La última vez que compré una fue hace siete años, justo escribí de eso aquí.  El gusto me duró un año, la usaba esporádicamente para escanear, imprimir documentos y hasta fotografías digitales pero las ganas se me quitaron porque la tinta se borraba con el paso de los meses y por usarla poco, la impresora dejó de funcionar, la garantía había vencido y no tenía tiempo de arreglarla. Me dejó un mal sabor de boca.

Jamás pensé que querría otra, mucho menos si a la vuelta de mi casa hay un Office Depot pero en una época “digital” donde la facturación electrónica está despegando, donde el envío de contratos requieren números y firmas, donde las empresas burocráticas no consideran que aplicaciones móviles para escanear hagan su chamba, es necesaria una impresora para el hogar.

Hoy fue uno de esos días donde parece que trabajas en oficina de gobierno y #yoconfieso que la desesperación estuvo a nada de que hiciera una acto impulsivo: comprar una impresora sin investigar (no sé ustedes pero yo comparo productos, precio y beneficios).

Mi objetivo era encontrar una multifuncional con las “tres b” (buena, bonita y barata). De inyección de tinta, que use dos cartuchos, que tenga una resolución decente, se conecte vía USB, imprima por ambos lados, cueste 1,000 pesos y lo más importante, que sea muy pero muy compacta. No pido nada si consideramos que los últimos modelos tienen pantalla táctil a color, Wi-Fi, Bluetooth, aplicaciones móviles para imprimir desde Google Drive, Facebook, Picasa y un smartphone.
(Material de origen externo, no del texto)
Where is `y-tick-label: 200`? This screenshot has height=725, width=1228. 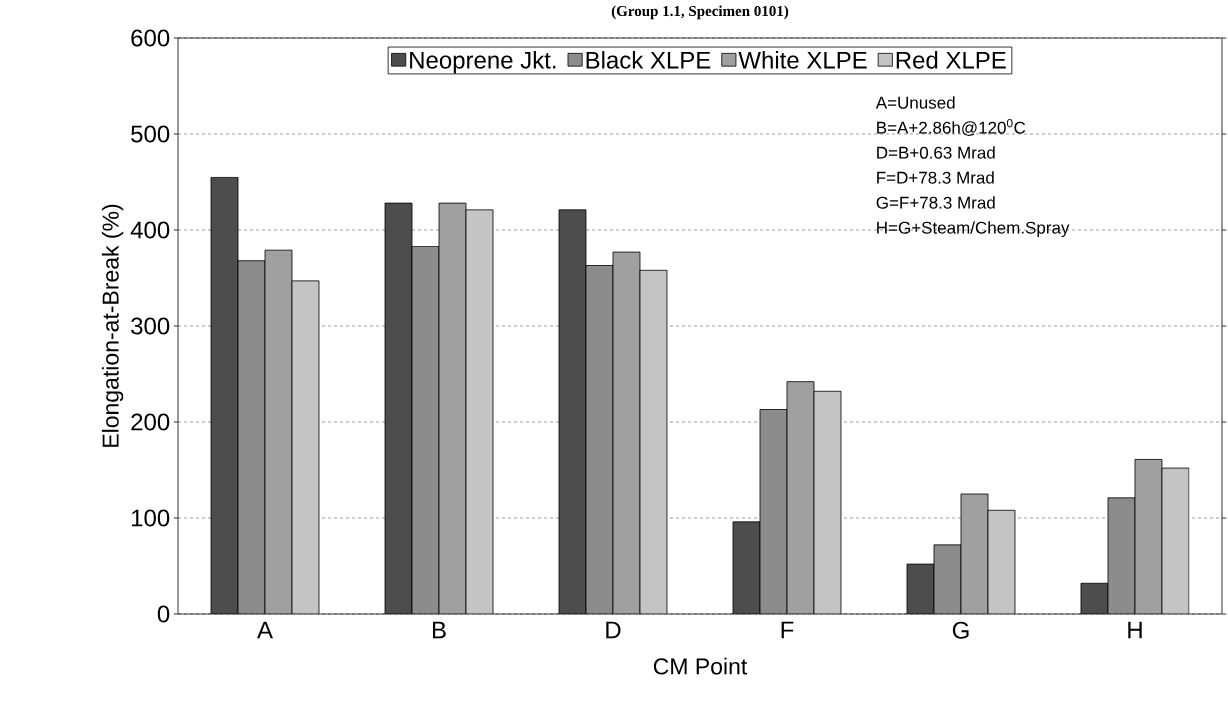
y-tick-label: 200 is located at coordinates (150, 422).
En mi sondeo exprés me llamó la atención Canon y en mi sondeo más profundo la competencia de mi futura impresora está entre Canon y HP. Nunca he usado la primera así que desconozco su utilidad y la segunda es una marca reconocida ( pero fue mi impresora pasada).
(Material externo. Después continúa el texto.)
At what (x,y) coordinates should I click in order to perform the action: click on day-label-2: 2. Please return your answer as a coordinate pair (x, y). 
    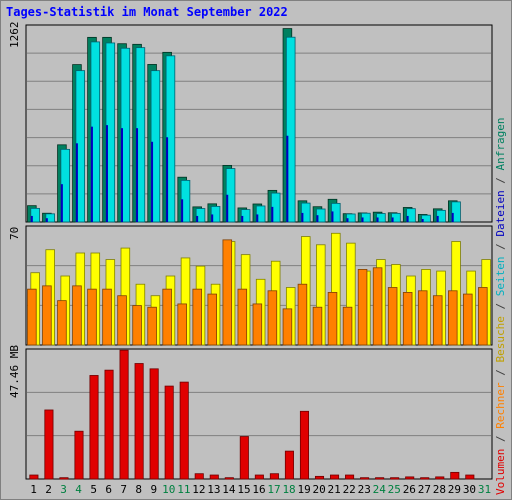
    Looking at the image, I should click on (48, 490).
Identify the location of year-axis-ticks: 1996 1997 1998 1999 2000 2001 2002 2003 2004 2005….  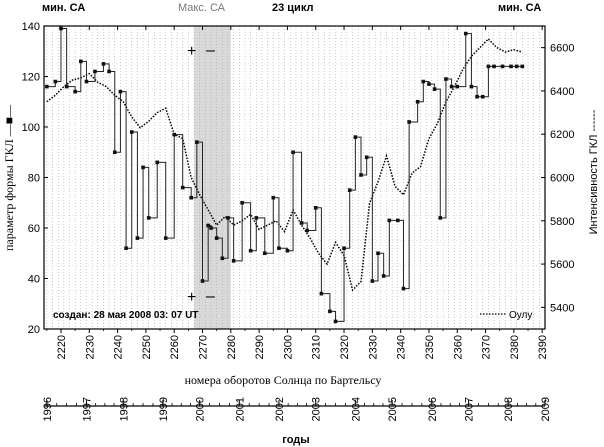
(297, 409).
Como ninguna de las que buscaba estaban en esa tienda (Canon MG3510), (Canon MG2910)  o alguna HP ultra compacta me gustó la Epson XP 211 (pero pagar 880 pesos por cuatro tintas y que además no funcione si le falta una,  me parece un exceso), así que regresé a casa con las manos vacía. Aunque ya investigué más, dos frases merodean mi mente: ¿será que “lo barato sale caro”? o  debería comprar otro modelo aunque “el caldo salga más caro que las albóndigas”?

Mientras lo medito con la almohada, acepto sugerencias: qué impresora para el hogar tienen y cómo les ha salido.